= What is required =
Reproduce exactly, and nothing but, the lines between the one with "Refund Policy (14, 2423)" and the end of the entries, both ends included.

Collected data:
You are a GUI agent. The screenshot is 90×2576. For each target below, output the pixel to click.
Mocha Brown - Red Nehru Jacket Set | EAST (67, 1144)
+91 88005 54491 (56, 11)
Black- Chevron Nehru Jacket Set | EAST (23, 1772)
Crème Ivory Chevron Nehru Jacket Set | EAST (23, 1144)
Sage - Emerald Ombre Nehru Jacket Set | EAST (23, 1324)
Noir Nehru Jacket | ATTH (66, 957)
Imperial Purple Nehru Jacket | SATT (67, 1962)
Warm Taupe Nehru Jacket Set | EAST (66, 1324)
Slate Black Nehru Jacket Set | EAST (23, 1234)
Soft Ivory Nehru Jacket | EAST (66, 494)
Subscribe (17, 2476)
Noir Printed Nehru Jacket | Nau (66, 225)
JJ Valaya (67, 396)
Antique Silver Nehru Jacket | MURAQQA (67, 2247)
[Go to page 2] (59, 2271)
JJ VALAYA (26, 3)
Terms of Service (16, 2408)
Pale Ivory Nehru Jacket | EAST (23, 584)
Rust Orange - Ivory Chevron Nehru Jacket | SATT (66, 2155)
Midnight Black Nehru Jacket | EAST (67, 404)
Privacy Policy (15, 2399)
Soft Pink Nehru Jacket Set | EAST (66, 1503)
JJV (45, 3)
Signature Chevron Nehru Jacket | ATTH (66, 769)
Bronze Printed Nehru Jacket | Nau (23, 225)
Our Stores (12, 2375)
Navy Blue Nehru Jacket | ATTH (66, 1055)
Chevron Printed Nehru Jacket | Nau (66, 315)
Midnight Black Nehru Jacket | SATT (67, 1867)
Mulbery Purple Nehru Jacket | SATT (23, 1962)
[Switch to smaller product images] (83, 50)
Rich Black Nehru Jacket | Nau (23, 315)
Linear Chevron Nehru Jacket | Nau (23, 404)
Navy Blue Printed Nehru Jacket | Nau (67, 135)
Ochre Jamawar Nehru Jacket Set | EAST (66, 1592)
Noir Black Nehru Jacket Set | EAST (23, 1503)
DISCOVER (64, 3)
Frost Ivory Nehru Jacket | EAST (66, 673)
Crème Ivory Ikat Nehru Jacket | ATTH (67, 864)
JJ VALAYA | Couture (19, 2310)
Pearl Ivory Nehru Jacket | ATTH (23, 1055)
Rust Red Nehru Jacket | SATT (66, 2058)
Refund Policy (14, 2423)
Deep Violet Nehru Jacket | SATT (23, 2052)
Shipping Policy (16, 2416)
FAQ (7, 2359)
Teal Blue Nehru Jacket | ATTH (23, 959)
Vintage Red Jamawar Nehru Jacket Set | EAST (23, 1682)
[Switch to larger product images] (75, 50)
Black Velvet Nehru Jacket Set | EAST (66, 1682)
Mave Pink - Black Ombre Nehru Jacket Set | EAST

= Task answer =
Refund Policy (14, 2423)
Deep Violet Nehru Jacket | SATT (23, 2052)
Shipping Policy (16, 2416)
FAQ (7, 2359)
Teal Blue Nehru Jacket | ATTH (23, 959)
Vintage Red Jamawar Nehru Jacket Set | EAST (23, 1682)
[Switch to larger product images] (75, 50)
Black Velvet Nehru Jacket Set | EAST (66, 1682)
Mave Pink - Black Ombre Nehru Jacket Set | EAST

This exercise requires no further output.